(Hat Tip: Space Scan)
Robert Zubrin, president of The Mars Society has developed a five step plan towards conquering the red planet and enabling humanity to establish a second home within the solar system.
(Popular Science) Why talk about building homes on Mars when we have problems on Earth like war, bird flu, AIDS and global warming? To the Mars enthusiast, these scourges simply count among the reasons to ditch this rock and head for the Red Planet.
Robert Zubrin, the founder of the Mars Society, likes to point out that Columbus encountered similar resistance from noobs when he pointed across the Atlantic. But Zubrin isn’t a seafarer—he’s a scientist, with calculations that say people could create an oxygen atmosphere on Mars in just over 1,000 years. Compare that with other scientists’ predictions of 20,000 or 100,000 years, and he might seem like he’s peddling interplanetary snake oil, but there’s no denying that his scheme for “terraforming” is thoroughly conceived.
Throughout his plan, Zubrin has proposed constructing mirrors around Mars as well as slamming asteroid upon its surface in order to warm the planet. Although these two methods are probably not financially sound ways of terraforming Mars (let alone reasonable) his third method may hold some hope for the red planet.
With evidence gleaned from our own global warming, scientists have a good idea of which emissions are best suited for climate change. Zubrin, among others, believes tetrafluoromethane (CF4) is the best gas for the global-warming job. [...]
Emitting 1,000 tons of gas an hour would raise the temperature by 50°F over 30 years. This could be done using 5,000 megawatts of energy—the output of five nuclear power plants (which would themselves run on solar power).
Zubrin outlines that if we could raise the Martian temperature by ten degree’s, Martian soil full of CO2 would then be released, giving future inhabitants ten percent of Earth’s current atmosphere pressure.
After about a century of pumping CO2 into the Martian skies, humanity will finally be able to emerge upon Martian soils without a space suit, with the current atmosphere pressure around 21 percent (with 20 percent being out of carbon dioxide).
Martian residents will be able to walk outside without spacesuits (though they’ll still need oxygen). Not only will this introduce the first interplanetary fashion trends, but the climate will be suitable for planting, flying planes, and building domed (these would be more efficient for oxygen management) cities.

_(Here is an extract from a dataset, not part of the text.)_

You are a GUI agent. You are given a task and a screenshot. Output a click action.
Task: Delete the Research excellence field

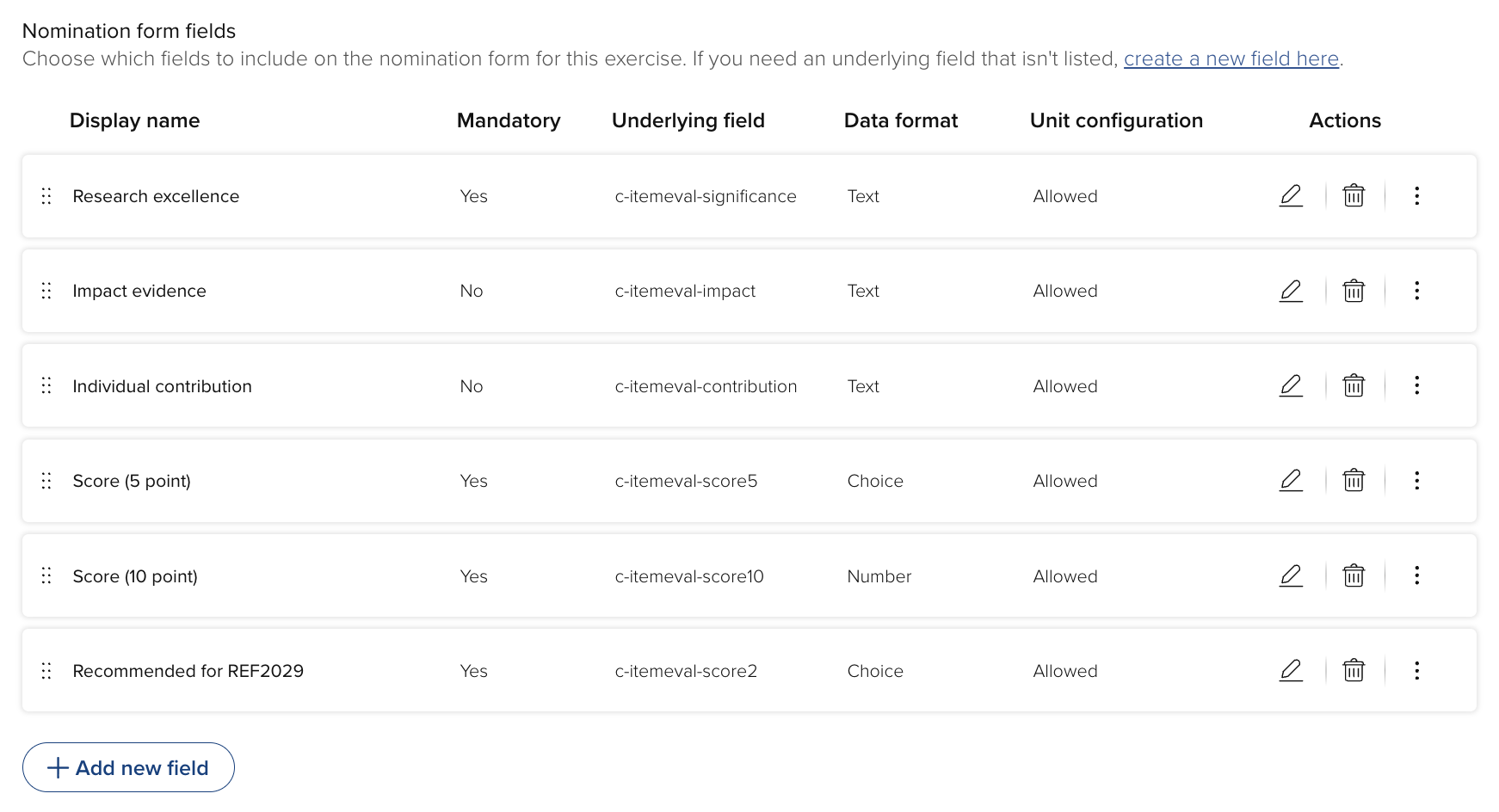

Once the equator’s surface reached a constant temperature of 32° and up, Mars would have liquid water, and it would be time to start gardening.
Zubrin proposes that once Martian temperatures are above freezing, humans could begin planting simple organisms (like lichen) and bacteria in order to help seed the planet’s atmosphere with oxygen.
After a century of fun, Zubrin’s terraforming plans end with a millennium promise.
It’s all seemed so simple to this point-50 years to experience weather and then another 50 to walk outside in your new Martian threads. But it would take our little space gardens 1,000 years to produce enough oxygen for Martian colonists to breathe unassisted. During those 1,000 years, residents would have to continually plant and harvest, playing the role of Mother Nature to speed the conversion of the atmosphere from carbon dioxide to oxygen.
Although Zubrin has not factored in war, disease and Martian global storms delaying the terraforming project by another millennium, he must be given credit where credit is due as there are not many other scientists sketching out a hard core plan for settling on Mars.
Unfortunately the only thing Mars lacks that would make it worthwhile in colonizing could easily be summed up in one word–resources.